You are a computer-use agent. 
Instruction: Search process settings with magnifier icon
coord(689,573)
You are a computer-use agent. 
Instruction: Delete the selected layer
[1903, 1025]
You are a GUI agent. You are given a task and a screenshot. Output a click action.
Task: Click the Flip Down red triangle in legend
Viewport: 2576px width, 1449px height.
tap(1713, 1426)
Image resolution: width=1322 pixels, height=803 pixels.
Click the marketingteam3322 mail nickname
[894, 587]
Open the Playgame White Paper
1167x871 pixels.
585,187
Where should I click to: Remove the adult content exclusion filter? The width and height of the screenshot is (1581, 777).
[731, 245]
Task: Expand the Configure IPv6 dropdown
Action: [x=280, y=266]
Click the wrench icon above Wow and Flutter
++++++++++++++++++++
> _The exercise_: Copy verbatim the stretch of the records above from the line containing "Where should I" through the end of the records.

> _Worked answer_:
Where should I click to: Remove the adult content exclusion filter? The width and height of the screenshot is (1581, 777).
[731, 245]
Task: Expand the Configure IPv6 dropdown
Action: [x=280, y=266]
Click the wrench icon above Wow and Flutter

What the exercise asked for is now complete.